Publié le 24 décembre 2009 Lecture : 5 minutes.

À J Street, on mise sur la jeunesse. La plupart des cadres sont presque en culottes courtes. Isaac Luria, le directeur de campagne, a 26 ans, et Amy Spitalnick, la directrice associée pour les relations avec la presse, trois de moins. L’un et l’autre ont été dénichés par le directeur exécutif, Jeremy Ben Ami, 47 ans, un professionnel de la politique disposant de nombreux relais dans la communauté juive américaine. « La moyenne d’âge de la direction est d’environ 32 ans », précise Spitalnick. Le pari est audacieux. Ben Ami sait qu’il faudra du temps pour que les colombes de J Street constituent une menace sérieuse pour les faucons de l’American Israel Public Affairs Committee (Aipac), le lobby de la droite juive, qui, depuis quarante ans, joue un rôle prépondérant dans la définition de la diplomatie américaine au Proche-Orient.

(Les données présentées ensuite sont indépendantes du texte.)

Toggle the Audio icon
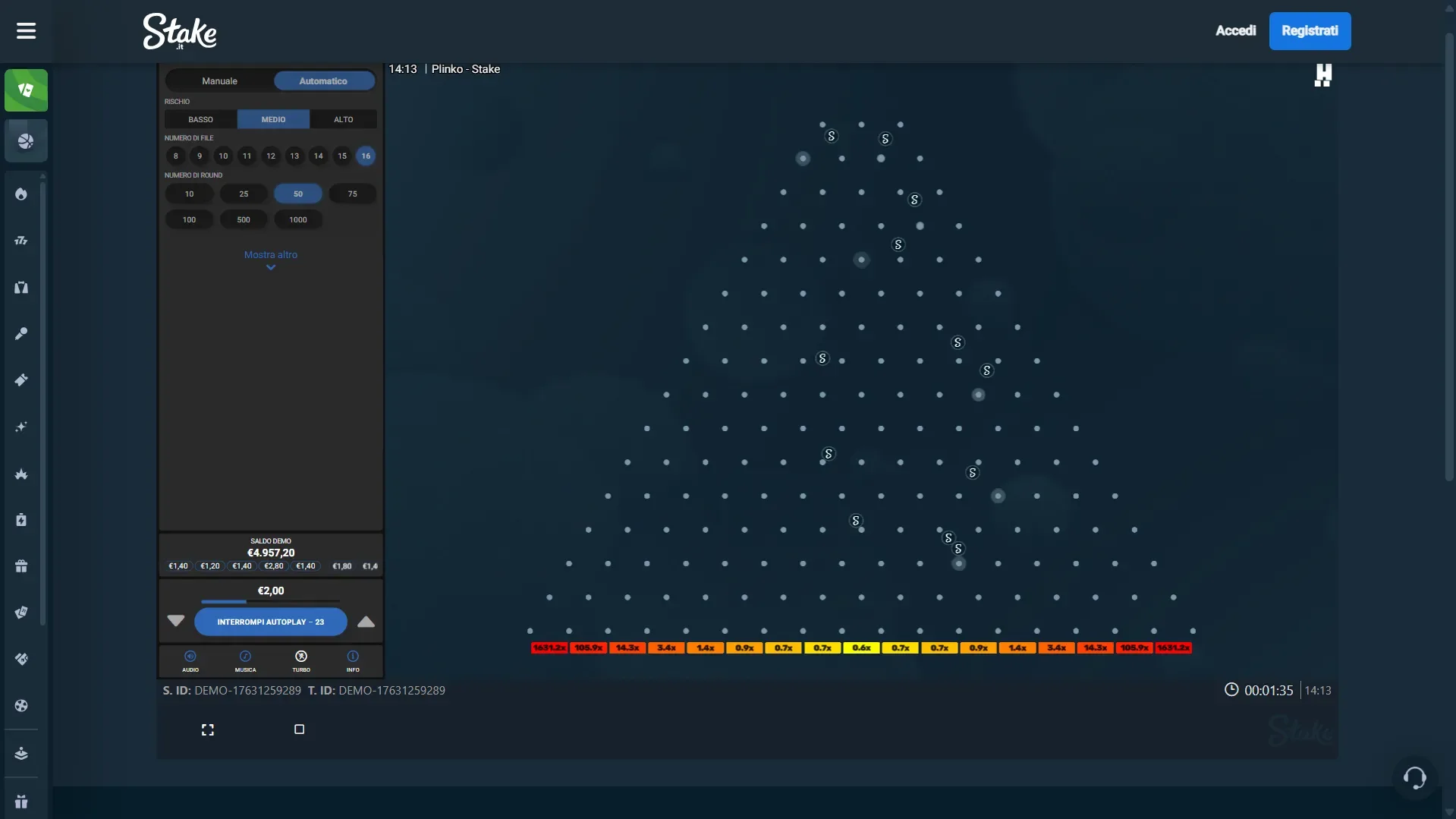 click(190, 660)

Aider les Américains à imposer leur leadership et à instaurer la paix dans la région, mettre en application la solution des deux États, arrêter la colonisation, mais aussi assurer la sécurité des États-Unis et d’Israël… Le programme de J Street rencontre un franc succès chez les jeunes juifs américains. Majoritairement pacifiste, cette génération née au lendemain de la guerre de 1967 est lasse de voir Israël porter le costume de la puissance militaire occupante. Et inquiète pour son avenir. « Les études démographiques montrent que si la solution des deux États n’est pas appliquée dans les vingt prochaines années, Israël va se retrouver face à un dilemme : devenir un État démocratique binational ou un État exclusivement juif. Ni l’une ni l’autre de ces solutions n’étant souhaitable, nous devons agir maintenant », estime Amy Spitalnick.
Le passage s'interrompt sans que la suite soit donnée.